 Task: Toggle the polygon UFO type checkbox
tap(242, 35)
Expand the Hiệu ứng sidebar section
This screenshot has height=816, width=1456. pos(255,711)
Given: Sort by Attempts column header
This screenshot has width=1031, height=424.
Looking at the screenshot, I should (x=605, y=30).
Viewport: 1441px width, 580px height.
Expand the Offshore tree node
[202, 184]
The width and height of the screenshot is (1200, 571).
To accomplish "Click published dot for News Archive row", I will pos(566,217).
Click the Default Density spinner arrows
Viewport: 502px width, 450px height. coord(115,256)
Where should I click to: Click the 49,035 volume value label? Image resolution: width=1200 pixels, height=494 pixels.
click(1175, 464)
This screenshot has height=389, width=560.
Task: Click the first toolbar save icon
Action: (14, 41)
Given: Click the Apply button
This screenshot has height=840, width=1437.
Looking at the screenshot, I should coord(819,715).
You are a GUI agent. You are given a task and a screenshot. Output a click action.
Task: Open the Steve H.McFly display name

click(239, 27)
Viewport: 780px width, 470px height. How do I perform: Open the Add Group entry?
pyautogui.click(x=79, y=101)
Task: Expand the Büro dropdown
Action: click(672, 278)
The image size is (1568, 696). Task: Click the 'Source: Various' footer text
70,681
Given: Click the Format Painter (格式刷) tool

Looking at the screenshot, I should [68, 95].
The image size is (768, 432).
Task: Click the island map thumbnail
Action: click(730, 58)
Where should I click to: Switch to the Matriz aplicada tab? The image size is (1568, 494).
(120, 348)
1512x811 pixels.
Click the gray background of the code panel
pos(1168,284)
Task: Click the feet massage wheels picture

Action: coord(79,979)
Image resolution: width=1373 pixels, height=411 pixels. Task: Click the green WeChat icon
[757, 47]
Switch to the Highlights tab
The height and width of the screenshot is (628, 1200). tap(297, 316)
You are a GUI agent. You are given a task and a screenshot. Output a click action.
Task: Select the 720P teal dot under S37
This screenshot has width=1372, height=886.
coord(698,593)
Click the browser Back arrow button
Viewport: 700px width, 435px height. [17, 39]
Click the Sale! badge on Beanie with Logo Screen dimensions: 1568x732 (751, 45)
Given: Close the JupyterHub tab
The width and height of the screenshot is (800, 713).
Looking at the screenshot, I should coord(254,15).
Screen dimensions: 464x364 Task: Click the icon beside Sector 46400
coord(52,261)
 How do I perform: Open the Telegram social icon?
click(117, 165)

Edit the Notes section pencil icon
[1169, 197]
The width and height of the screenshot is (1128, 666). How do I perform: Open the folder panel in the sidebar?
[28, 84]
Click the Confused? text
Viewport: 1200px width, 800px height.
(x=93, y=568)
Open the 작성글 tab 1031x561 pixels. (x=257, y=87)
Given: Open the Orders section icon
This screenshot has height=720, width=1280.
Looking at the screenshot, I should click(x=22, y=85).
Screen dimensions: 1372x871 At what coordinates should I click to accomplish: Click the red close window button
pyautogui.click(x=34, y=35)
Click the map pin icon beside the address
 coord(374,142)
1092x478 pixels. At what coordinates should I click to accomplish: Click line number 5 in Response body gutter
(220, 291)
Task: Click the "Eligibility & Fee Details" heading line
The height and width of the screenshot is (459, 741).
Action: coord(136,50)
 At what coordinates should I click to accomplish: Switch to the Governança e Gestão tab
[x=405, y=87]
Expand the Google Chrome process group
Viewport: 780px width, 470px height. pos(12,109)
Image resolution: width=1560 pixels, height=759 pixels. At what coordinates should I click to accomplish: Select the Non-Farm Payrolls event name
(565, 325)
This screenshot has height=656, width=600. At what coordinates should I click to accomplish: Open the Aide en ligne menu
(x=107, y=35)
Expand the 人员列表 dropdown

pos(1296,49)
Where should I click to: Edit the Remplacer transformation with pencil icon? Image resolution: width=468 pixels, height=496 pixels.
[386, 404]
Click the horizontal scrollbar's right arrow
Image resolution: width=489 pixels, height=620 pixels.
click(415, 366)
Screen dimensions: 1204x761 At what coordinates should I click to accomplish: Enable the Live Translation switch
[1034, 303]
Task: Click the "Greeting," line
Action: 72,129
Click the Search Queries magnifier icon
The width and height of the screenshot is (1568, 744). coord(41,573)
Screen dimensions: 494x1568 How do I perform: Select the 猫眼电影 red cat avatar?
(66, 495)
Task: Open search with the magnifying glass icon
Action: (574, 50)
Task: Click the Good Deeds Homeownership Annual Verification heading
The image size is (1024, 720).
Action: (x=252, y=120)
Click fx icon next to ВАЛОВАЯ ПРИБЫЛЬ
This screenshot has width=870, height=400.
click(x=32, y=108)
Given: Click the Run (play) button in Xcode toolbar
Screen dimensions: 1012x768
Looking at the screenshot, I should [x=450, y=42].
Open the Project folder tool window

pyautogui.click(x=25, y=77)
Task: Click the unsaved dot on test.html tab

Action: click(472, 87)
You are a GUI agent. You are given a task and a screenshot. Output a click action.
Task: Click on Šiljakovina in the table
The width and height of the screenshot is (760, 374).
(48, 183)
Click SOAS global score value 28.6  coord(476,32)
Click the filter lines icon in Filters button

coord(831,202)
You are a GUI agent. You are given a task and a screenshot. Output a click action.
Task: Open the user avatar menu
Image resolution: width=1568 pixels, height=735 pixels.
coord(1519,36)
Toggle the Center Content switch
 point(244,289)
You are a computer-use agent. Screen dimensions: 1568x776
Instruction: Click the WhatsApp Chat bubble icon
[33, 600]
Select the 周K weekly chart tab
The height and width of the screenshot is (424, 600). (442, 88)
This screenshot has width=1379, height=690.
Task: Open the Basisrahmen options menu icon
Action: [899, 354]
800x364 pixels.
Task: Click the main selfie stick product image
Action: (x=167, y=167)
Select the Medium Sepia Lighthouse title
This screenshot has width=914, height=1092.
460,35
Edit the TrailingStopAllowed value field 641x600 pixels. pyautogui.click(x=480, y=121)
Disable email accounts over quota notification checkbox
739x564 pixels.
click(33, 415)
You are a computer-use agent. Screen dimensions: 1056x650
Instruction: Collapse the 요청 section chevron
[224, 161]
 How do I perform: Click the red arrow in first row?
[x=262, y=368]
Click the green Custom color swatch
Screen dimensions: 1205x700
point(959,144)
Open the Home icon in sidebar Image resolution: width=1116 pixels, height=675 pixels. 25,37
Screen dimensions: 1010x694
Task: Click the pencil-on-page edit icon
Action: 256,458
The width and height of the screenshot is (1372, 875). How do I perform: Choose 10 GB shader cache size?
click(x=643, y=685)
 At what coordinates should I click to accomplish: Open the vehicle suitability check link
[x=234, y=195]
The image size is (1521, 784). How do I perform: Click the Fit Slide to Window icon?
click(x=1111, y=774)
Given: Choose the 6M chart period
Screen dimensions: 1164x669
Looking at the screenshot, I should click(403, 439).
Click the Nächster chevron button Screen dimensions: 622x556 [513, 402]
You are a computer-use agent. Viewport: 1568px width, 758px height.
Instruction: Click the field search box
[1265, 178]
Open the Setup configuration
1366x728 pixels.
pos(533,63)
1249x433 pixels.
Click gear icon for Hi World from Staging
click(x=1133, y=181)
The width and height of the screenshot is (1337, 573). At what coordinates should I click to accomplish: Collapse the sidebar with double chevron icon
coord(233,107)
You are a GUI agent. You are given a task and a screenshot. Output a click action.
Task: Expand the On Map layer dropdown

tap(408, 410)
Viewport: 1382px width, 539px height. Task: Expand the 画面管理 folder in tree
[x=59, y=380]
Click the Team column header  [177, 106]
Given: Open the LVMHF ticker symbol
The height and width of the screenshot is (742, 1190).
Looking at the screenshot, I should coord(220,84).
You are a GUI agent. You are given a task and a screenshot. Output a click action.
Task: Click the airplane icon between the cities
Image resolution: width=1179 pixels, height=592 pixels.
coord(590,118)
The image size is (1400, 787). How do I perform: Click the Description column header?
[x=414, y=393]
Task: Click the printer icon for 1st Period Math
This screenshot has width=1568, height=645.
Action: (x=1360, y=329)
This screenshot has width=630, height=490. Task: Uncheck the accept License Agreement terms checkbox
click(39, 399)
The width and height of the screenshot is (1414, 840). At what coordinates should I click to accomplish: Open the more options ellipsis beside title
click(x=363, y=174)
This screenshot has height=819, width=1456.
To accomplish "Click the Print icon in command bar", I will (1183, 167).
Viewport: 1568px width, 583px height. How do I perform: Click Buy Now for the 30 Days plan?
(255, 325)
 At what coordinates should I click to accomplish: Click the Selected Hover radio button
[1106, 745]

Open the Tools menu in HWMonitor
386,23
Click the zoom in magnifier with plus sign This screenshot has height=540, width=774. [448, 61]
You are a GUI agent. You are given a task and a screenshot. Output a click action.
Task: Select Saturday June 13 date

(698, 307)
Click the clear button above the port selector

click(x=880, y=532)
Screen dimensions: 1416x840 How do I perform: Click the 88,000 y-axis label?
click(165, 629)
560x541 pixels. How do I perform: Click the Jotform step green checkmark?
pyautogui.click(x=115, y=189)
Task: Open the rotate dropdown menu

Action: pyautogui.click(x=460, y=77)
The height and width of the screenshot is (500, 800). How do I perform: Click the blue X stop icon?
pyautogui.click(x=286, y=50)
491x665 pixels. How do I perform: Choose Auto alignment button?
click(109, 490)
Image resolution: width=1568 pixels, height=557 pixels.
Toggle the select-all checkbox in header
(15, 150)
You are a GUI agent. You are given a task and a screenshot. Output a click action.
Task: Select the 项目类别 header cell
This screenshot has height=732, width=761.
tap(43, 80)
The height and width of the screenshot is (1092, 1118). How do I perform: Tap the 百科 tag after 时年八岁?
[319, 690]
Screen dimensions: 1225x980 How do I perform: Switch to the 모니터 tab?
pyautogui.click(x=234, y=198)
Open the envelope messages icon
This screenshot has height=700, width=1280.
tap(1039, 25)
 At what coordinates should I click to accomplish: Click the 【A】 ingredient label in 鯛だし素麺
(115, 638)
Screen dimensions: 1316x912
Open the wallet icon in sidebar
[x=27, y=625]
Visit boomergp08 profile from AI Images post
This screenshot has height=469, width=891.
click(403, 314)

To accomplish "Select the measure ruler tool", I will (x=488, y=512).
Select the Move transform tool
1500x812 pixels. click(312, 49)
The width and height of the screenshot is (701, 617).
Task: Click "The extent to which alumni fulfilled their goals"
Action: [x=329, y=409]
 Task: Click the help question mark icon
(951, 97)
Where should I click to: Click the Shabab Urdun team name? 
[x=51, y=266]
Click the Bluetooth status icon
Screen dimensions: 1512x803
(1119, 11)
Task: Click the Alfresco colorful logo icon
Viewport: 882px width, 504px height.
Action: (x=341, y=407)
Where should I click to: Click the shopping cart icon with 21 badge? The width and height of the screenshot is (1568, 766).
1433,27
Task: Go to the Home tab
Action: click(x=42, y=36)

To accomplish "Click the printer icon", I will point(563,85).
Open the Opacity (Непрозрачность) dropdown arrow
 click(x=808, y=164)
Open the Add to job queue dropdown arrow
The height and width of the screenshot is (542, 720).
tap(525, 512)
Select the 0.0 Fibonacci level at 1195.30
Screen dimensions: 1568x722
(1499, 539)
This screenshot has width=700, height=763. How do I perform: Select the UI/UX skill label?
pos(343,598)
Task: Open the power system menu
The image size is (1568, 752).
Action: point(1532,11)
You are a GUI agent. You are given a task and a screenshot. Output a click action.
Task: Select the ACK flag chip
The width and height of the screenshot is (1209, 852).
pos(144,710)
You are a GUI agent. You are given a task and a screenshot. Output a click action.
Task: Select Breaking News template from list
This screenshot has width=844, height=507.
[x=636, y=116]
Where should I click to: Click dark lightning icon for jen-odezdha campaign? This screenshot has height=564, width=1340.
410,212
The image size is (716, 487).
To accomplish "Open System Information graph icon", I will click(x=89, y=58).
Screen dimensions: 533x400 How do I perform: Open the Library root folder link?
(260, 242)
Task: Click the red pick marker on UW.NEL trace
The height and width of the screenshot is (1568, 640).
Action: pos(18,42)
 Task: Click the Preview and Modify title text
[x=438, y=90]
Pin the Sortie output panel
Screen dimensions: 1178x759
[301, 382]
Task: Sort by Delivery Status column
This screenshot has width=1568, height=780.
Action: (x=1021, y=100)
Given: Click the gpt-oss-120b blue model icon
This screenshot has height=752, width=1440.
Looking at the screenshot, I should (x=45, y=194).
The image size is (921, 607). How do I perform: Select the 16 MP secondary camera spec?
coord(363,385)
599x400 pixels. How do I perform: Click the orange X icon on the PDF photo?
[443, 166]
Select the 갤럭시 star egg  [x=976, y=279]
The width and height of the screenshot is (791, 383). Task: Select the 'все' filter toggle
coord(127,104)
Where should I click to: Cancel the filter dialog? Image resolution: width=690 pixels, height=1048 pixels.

- - - - -

Task details: Which lines above include the word "computer"? Pick them out and copy them.

Answer below:
You are a computer-use agent. Screen dimensions: 1568x776
You are a computer-use agent. Screen dimensions: 1056x650
You are a computer-use agent. Viewport: 1568px width, 758px height.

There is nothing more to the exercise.